Sponsorzy grupy KnockOut

Patronat medialny


 

Artur Szpilka (17-1, 12 KO) od kilku tygodni mieszka i trenuje w USA, a w piątek wejdzie do ringu. W Chicago zmierzy się z Tye'em Cobbem (18-6, 10 KO).

- Wszystko fajnie się układa. Mocno trenuję, po dwa razy dziennie, sparuję, wszystko idzie w dobrym kierunku - mówi Szpilka, który - jak dotąd - jest zachwycony Ameryką. Przekonuje, że razem z partnerką Kamilą Wybrańczyk szybko zaadoptowali się w USA.

Polski pięściarz wagi ciężkiej trenuje pod Houston z Ronnie'em Shieldsem. - Dostałem kilka dobrych lekcji boksu - mówi Szpilka. Blisko 40-letni Cobb nie powinien być jednak w stanie zrobić Polakowi krzywdy. W 24 walkach przegrał 6 razy (4 razy przed czasem).

Szpilka i jego promotorzy myślą już powoli o tym, co dalej. Sam Artur przekonuje, że jeśli wszystko dobrze się zakończy chciałby wystąpić podczas gali, której walką wieczoru ma być starcie Marco Hucka z Krzysztofem Głowackim o pas WBO wagi junior ciężkiej, które też ma się odbyć w USA. - Rywalem mógłby być Chris Arreola - mówi Szpilka, choć zdaniem Andrzeja Wasilewskiego, promotora Polaka, to raczej trudne do zorganizowania.

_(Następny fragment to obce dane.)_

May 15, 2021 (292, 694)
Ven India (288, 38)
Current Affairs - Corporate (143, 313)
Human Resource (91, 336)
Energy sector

- W tej chwili w ogóle nie myślimy nad czerwcem - ucina rozmowę Wasilewski, ale zaraz dodaje, że faktycznie występ Szpilki jest możliwy. Możliwości jest więcej, bo możliwe, że jesienią Artur wystąpi w Polsce. - Zgodnie z naszymi umowami, także ustną z telewizją Polsat, nie jest to wykluczone - mówi Wasilewski. - Gdyby doszło to do skutku, chcielibyśmy zaprezentować kibicom w Polsce "nowego Szpilkę" - dodaje drugi z szefów grupy Sferis KnockOut Promotions Piotr Werner.

To nie koniec planów, a trzeci wariant brzmi chyba najciekawiej. - Mamy pomysł na zorganizowanie w Nowym Jorku albo New Jersey gali, która byłaby polsko-amerykańskim meczem. Wszystko we współpracy z naszym amerykańskim partnerem, promotorem Leonem Margulesem, szefem grupy Global Boxing Mariuszem Kołodziejem i menedżerem Alem Haymonem. Myślimy o weekendzie, w którym odbywa się Parada Pulaskiego w Nowym Jorku - zdradza Wasilewski. - Amerykanie chcieliby go pokazać w starciu z poważnym rywalem. Haymon nie chce zestawień, gdzie jeden jest tylko chłopcem do bicia – dodaje Werner. Najpierw jednak Szpilka musi wygrać w piątek.